Dataset Splits No The paper specifies the number of labeled data points used for training various datasets (e.g., "40, 250, and 4000 labeled data points for CIFAR-10"), but it does not provide explicit percentages, counts, or references to predefined train/validation/test splits for the full datasets, including the unlabeled portions.
Hardware Specification Yes All experiments were carried out on four Tesla V100 32GB GPUs.
Software Dependencies No The paper mentions various models, optimizers, and toolkits (e.g., "Wide Res Net-28-2", "SGD optimizer", "We Net"), but it does not provide specific version numbers for ancillary software dependencies such as Python, PyTorch, TensorFlow, or CUDA.
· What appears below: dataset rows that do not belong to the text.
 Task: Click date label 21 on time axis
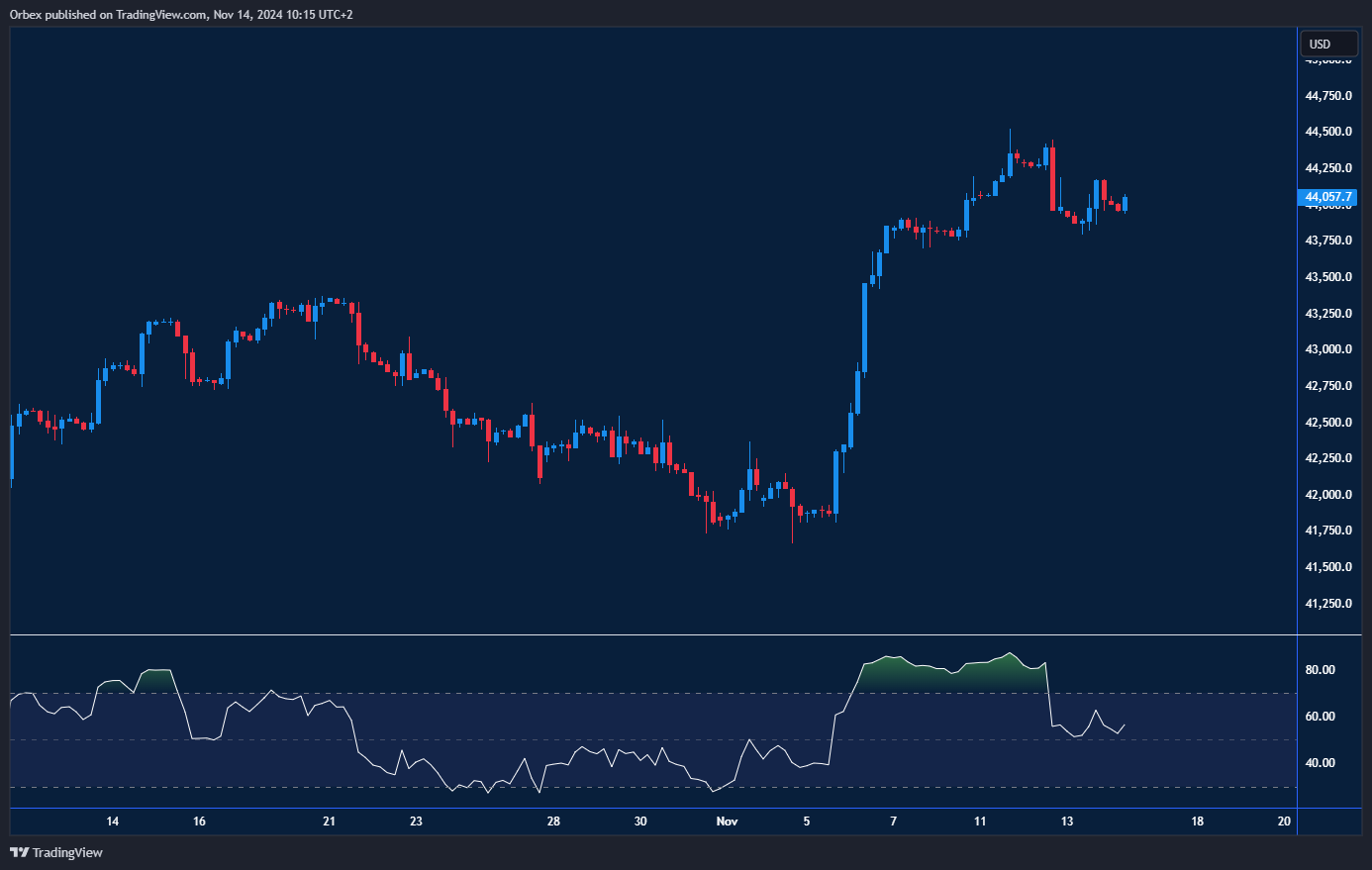pyautogui.click(x=330, y=822)
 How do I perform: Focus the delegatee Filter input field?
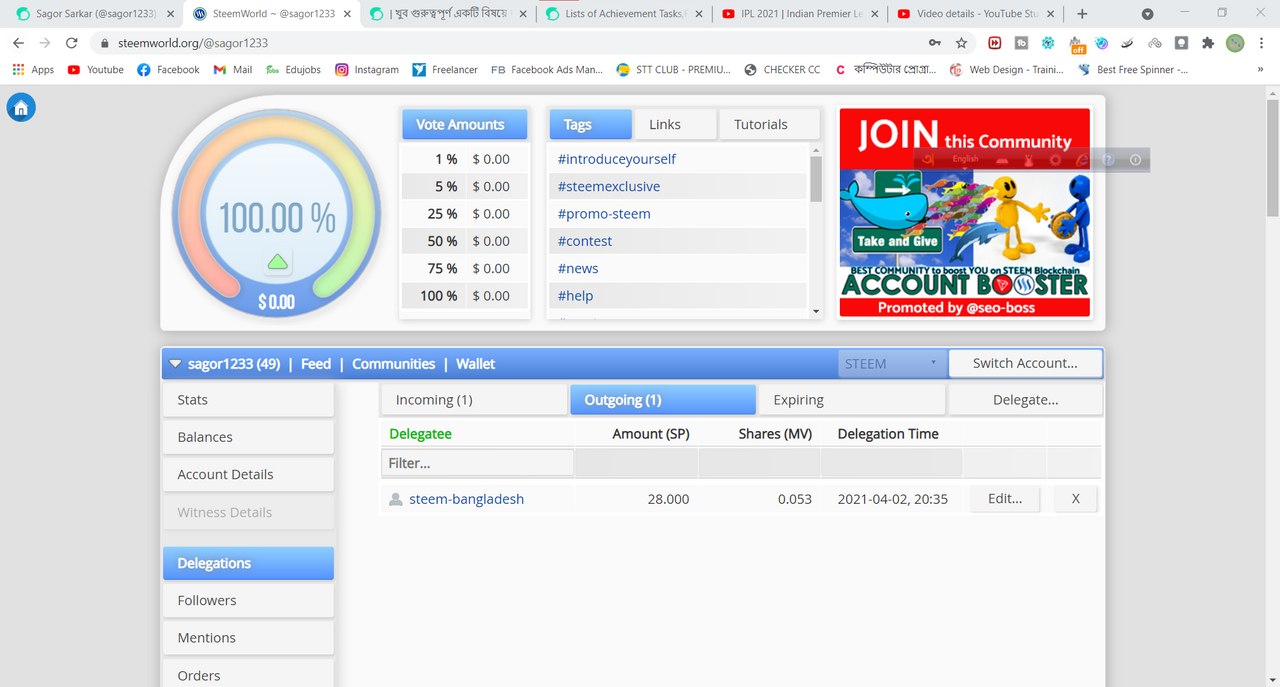coord(477,463)
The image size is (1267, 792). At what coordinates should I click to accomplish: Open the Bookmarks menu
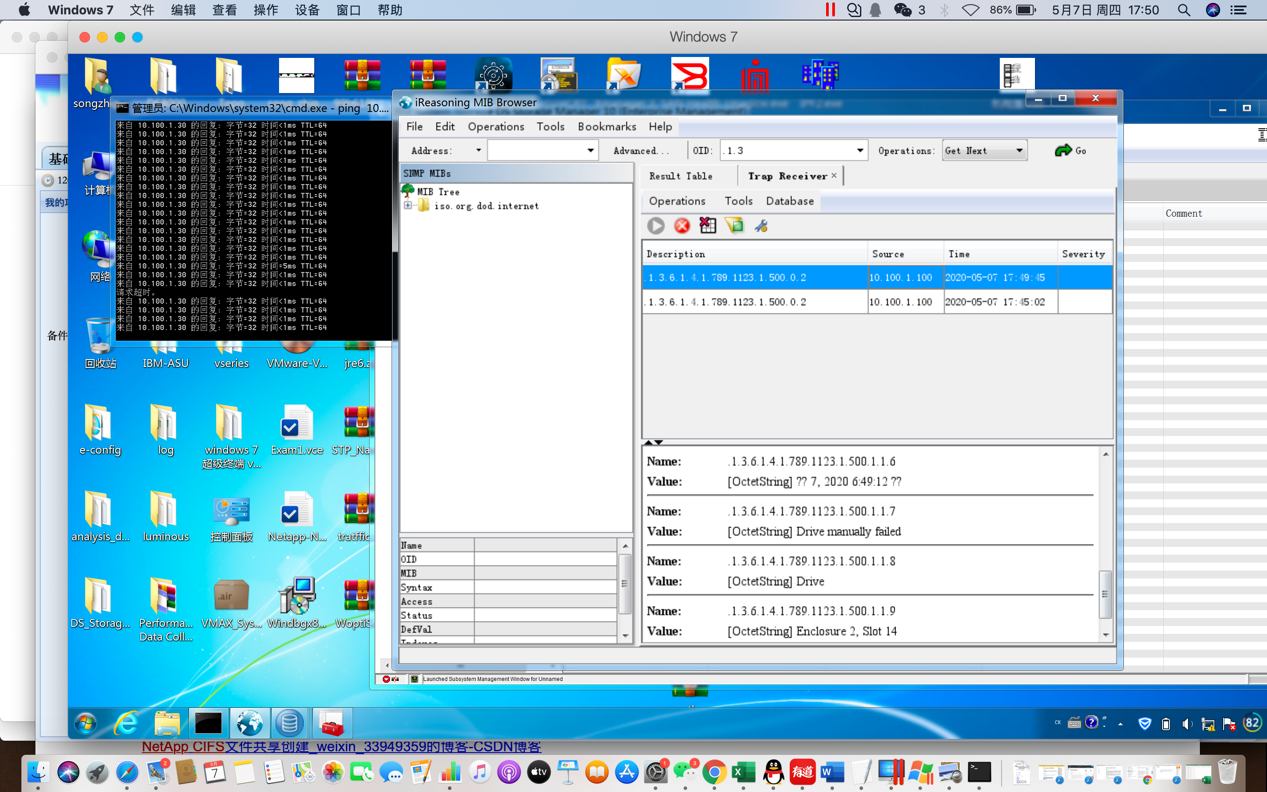606,127
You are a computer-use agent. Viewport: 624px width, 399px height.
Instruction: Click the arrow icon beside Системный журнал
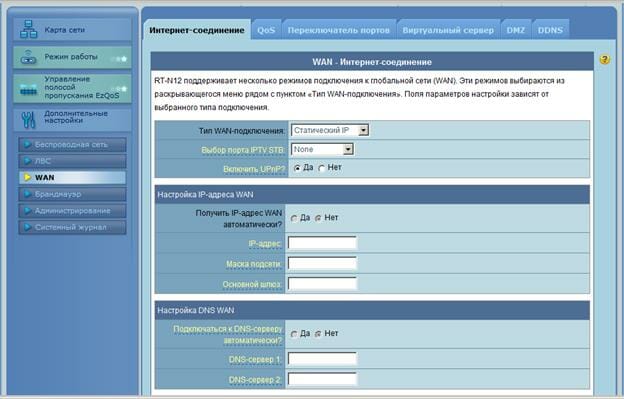(27, 227)
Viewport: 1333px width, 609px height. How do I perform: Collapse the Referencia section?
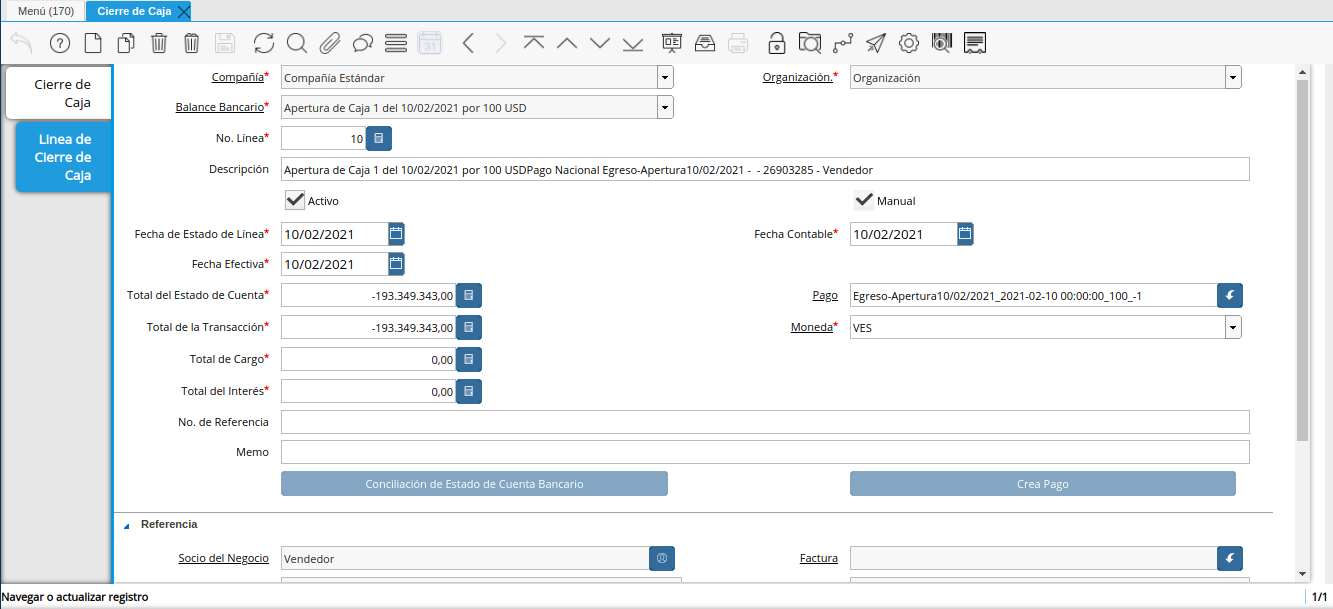(127, 525)
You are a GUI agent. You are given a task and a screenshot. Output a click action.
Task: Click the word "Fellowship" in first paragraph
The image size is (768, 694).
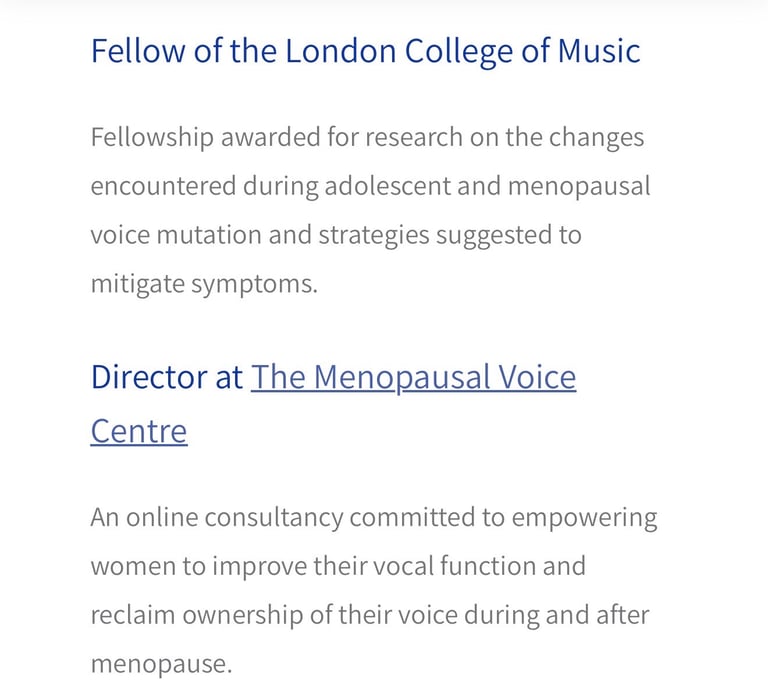coord(151,137)
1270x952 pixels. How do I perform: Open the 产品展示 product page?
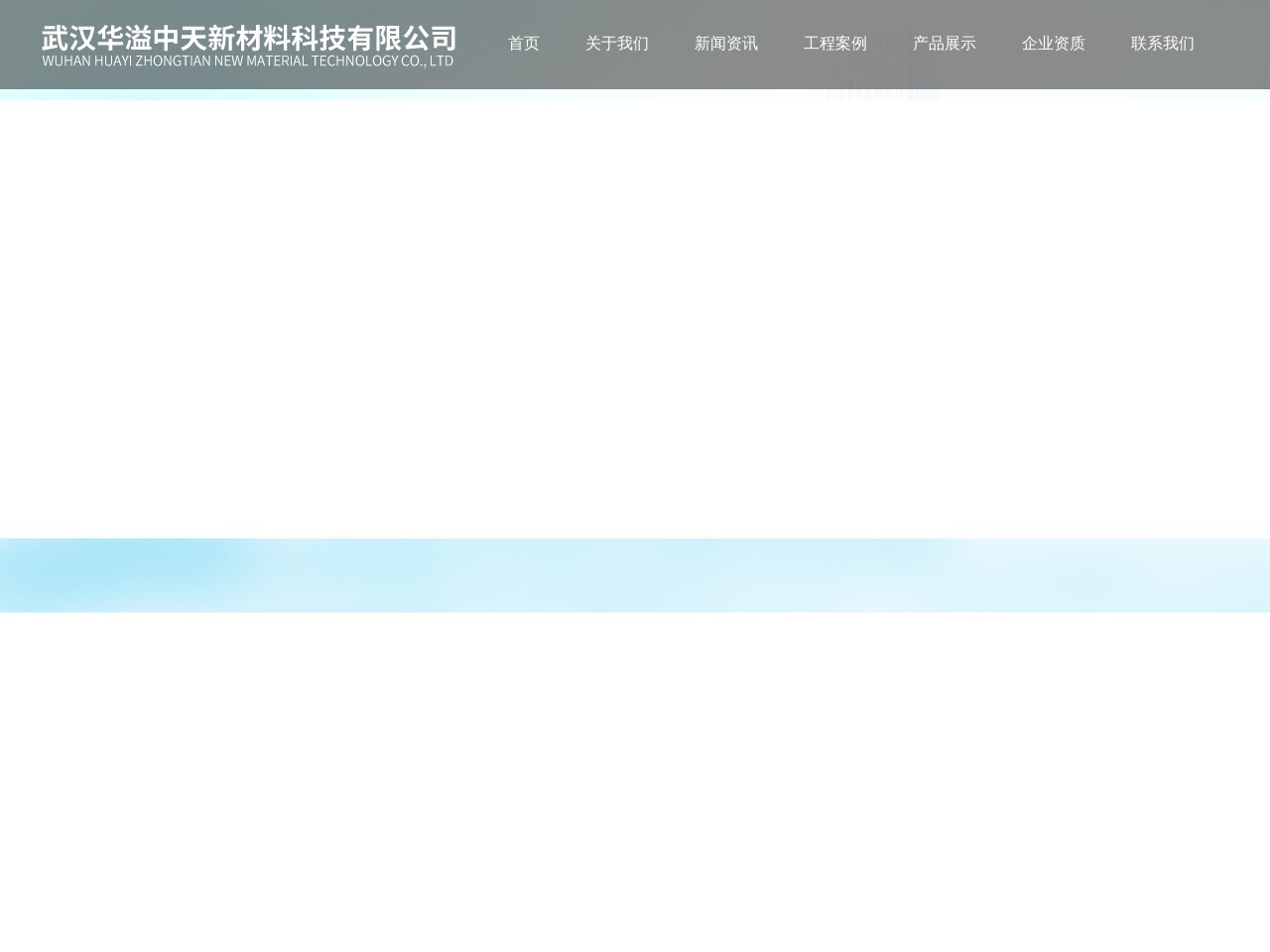[x=944, y=44]
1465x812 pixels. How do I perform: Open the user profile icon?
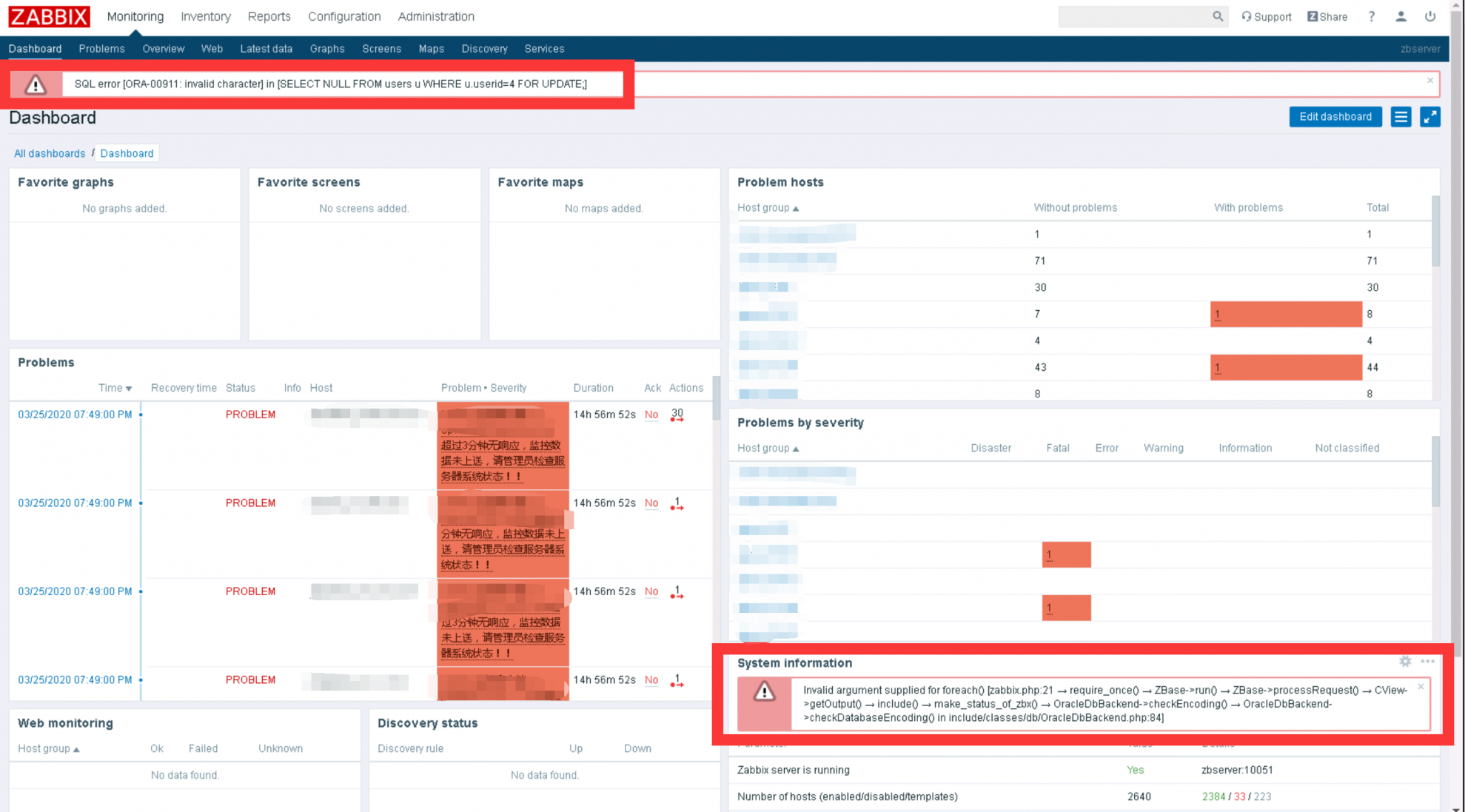[x=1401, y=16]
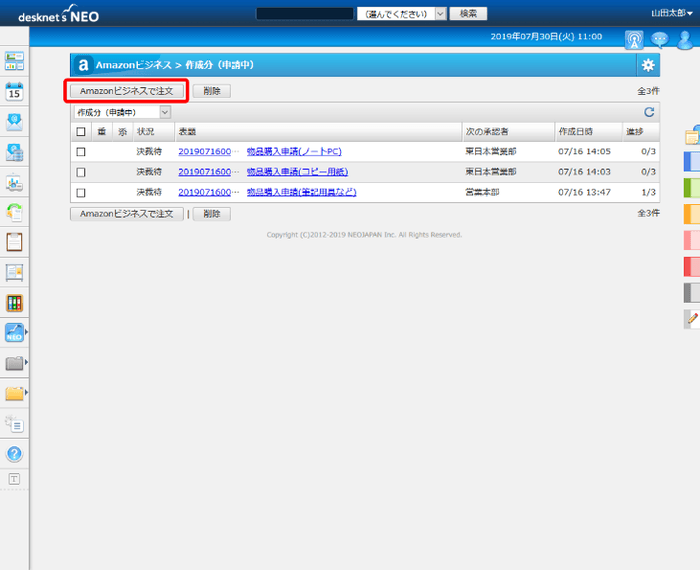
Task: Click the bookshelf cabinet sidebar icon
Action: click(x=14, y=303)
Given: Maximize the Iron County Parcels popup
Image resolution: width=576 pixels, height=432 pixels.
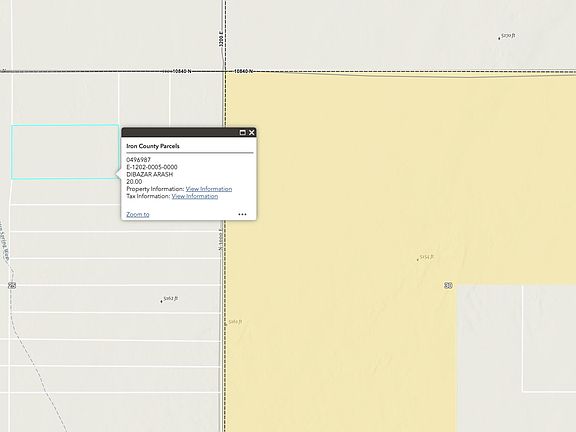Looking at the screenshot, I should tap(242, 133).
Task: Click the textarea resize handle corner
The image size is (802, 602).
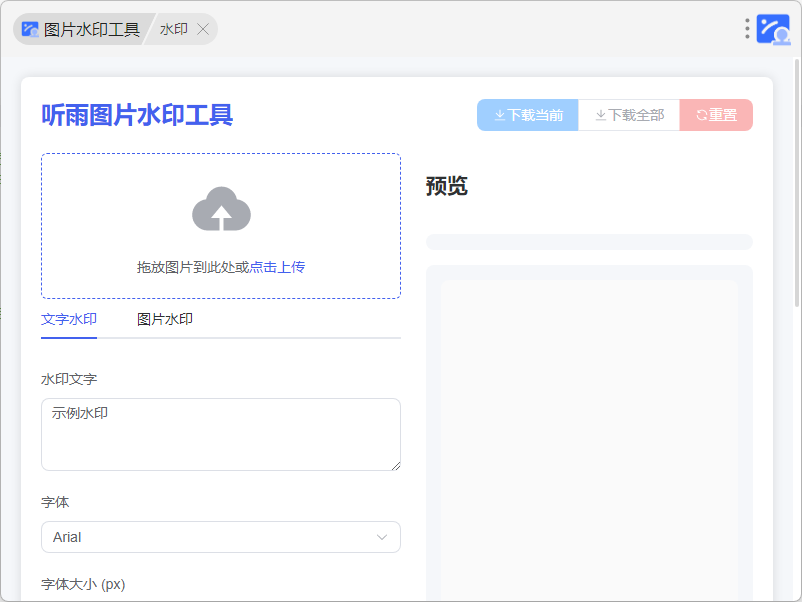Action: [395, 465]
Experiment Setup Yes Under the most stringent conditions (10 labeled data points for CIFAR-10 and 400 labeled data points for CIFAR100), we utilize the SGD optimizer with the following parameters: a learning rate of 0.03, a cosine learning rate decay schedule, momentum of 0.9, and a weight decay of 0.0005. We set τ1 to a relative value of 0.97, meaning we exclude the top 3% of pseudo-labels with high local variance.